I’ve just completed Mike’s Nature trick of adding in the real temps
to each series for the last 20 years (ie from 1981 onwards) amd from
1961 for Keith’s to hide the decline. …
http://www.climateaudit.org/?p=7810
These dudes are not talking about a cute data analysis technique. It’s hard not to conclude that they are discussing dressing up a chart for presentation to the public. Their chart and a chart without the ‘trick’ are at the link.

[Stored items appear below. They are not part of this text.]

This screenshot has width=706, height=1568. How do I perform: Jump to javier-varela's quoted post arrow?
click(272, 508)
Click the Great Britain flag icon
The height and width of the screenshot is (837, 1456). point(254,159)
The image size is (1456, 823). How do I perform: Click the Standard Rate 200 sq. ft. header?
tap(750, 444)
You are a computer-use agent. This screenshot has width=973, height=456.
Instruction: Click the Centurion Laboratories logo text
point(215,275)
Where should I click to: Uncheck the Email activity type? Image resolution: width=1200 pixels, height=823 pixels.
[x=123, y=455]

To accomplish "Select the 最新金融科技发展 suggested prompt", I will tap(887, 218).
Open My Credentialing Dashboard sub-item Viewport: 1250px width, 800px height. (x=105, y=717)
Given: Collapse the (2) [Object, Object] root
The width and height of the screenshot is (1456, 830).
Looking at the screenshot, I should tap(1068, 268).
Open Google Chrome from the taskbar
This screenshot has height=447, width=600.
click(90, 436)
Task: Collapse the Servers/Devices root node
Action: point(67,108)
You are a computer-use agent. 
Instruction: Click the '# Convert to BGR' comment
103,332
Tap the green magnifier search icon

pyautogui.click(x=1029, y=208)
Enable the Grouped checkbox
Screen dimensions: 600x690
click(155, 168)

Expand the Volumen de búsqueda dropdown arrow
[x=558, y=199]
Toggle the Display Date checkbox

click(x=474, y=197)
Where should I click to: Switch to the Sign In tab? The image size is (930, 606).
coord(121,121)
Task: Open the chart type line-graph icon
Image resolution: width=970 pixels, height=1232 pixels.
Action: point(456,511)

Frankly, durrent “climate science” looks to me to be entirely too much like “technical stock market analysis” which appears to consist mostly of otherwise intelligent people devoting a lot of effort to attempting to tease patterns out of white noise.
Bruce,
My point is that when you start smoothing statistics results you are leaving hard fact based science behind and replacing it with expert or at least informed opinion. I have not been digging into their models so maybe they are telling us that they do this up front, but I have not heard it from them. So it seems to me they should be a little more humble with their results and all this in your face we have the science fact guys behind us ought to go too.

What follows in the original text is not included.